»»

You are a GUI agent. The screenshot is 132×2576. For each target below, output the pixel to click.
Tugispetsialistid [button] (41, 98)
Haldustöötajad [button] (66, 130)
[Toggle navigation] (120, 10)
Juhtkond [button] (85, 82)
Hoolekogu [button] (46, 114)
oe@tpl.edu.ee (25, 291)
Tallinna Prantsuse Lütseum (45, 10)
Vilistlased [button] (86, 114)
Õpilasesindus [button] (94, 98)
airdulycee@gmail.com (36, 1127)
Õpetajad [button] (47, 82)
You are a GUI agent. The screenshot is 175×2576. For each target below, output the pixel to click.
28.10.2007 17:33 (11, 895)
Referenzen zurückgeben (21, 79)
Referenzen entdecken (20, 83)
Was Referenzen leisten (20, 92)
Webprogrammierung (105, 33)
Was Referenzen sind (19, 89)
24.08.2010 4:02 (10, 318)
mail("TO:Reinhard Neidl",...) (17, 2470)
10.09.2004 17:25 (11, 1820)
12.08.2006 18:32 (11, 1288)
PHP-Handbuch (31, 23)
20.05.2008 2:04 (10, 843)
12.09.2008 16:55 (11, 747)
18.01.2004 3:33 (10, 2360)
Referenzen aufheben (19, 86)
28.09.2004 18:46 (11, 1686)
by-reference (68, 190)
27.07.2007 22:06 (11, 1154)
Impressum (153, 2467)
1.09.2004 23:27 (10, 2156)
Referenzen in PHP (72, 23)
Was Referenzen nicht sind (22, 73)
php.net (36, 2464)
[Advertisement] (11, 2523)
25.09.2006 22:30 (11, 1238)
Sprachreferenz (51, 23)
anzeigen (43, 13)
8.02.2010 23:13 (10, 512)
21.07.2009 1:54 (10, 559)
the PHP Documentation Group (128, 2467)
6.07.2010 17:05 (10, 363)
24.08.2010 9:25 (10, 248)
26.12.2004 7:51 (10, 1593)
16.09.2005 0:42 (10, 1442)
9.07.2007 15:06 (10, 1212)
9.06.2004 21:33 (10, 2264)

««

Goal of the exercise
Output all of the records above unchanged.

Finished exercise
You are a GUI agent. The screenshot is 132×2576. For each target below, output the pixel to click.
Tugispetsialistid [button] (41, 98)
Haldustöötajad [button] (66, 130)
[Toggle navigation] (120, 10)
Juhtkond [button] (85, 82)
Hoolekogu [button] (46, 114)
oe@tpl.edu.ee (25, 291)
Tallinna Prantsuse Lütseum (45, 10)
Vilistlased [button] (86, 114)
Õpilasesindus [button] (94, 98)
airdulycee@gmail.com (36, 1127)
Õpetajad [button] (47, 82)
You are a GUI agent. The screenshot is 175×2576. For each target below, output the pixel to click.
28.10.2007 17:33 (11, 895)
Referenzen zurückgeben (21, 79)
Referenzen entdecken (20, 83)
Was Referenzen leisten (20, 92)
Webprogrammierung (105, 33)
Was Referenzen sind (19, 89)
24.08.2010 4:02 (10, 318)
mail("TO:Reinhard Neidl",...) (17, 2470)
10.09.2004 17:25 (11, 1820)
12.08.2006 18:32 (11, 1288)
PHP-Handbuch (31, 23)
20.05.2008 2:04 (10, 843)
12.09.2008 16:55 (11, 747)
18.01.2004 3:33 (10, 2360)
Referenzen aufheben (19, 86)
28.09.2004 18:46 (11, 1686)
by-reference (68, 190)
27.07.2007 22:06 (11, 1154)
Impressum (153, 2467)
1.09.2004 23:27 (10, 2156)
Referenzen in PHP (72, 23)
Was Referenzen nicht sind (22, 73)
php.net (36, 2464)
[Advertisement] (11, 2523)
25.09.2006 22:30 (11, 1238)
Sprachreferenz (51, 23)
anzeigen (43, 13)
8.02.2010 23:13 (10, 512)
21.07.2009 1:54 (10, 559)
the PHP Documentation Group (128, 2467)
6.07.2010 17:05 (10, 363)
24.08.2010 9:25 (10, 248)
26.12.2004 7:51 (10, 1593)
16.09.2005 0:42 (10, 1442)
9.07.2007 15:06 (10, 1212)
9.06.2004 21:33 (10, 2264)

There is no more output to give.